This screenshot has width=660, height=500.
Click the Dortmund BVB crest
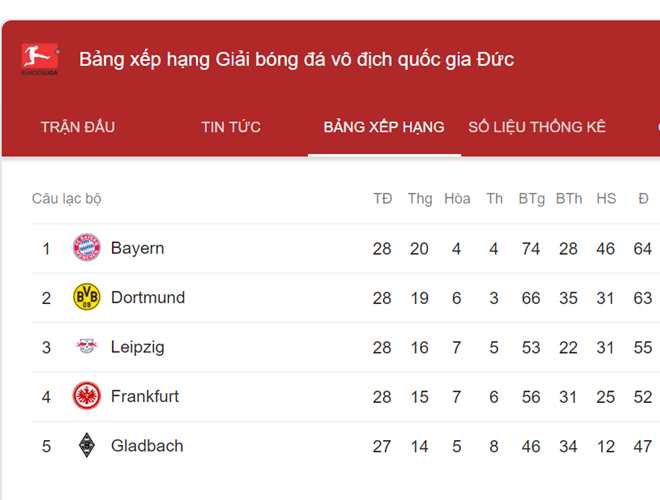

...

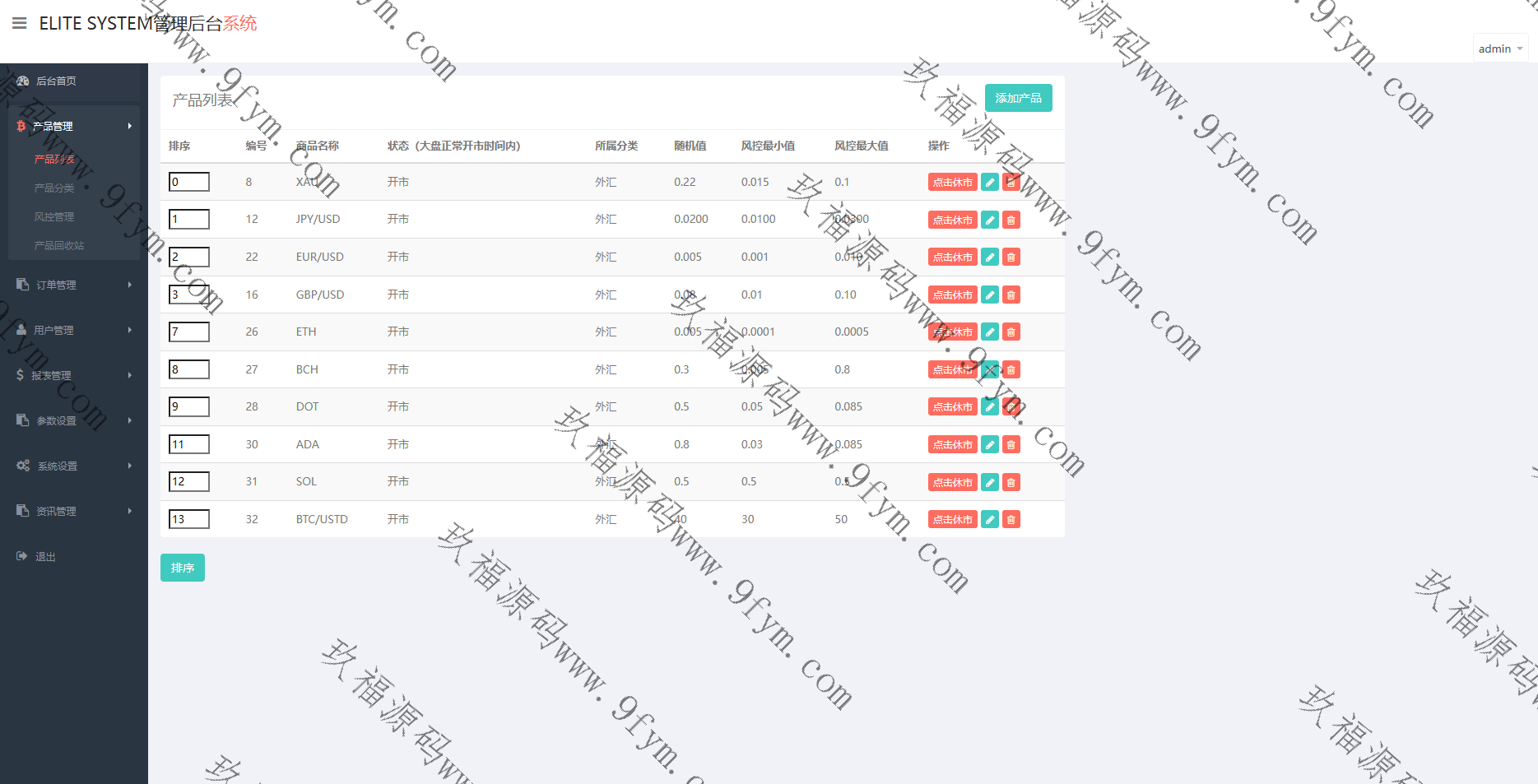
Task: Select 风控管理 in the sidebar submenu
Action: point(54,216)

* * *

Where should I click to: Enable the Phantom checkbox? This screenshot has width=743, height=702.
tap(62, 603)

Set task:
Rescale the lines beginning with the one containing "Where should I" and continuing through the one containing "tap(62, 603)". Write those lines out again in full, and multiply each coordinate in the answers by 1.65, rounding to whole numbers with halves rounded up.

Worked answer:
Where should I click to: Enable the Phantom checkbox? This screenshot has width=743, height=702.
tap(102, 995)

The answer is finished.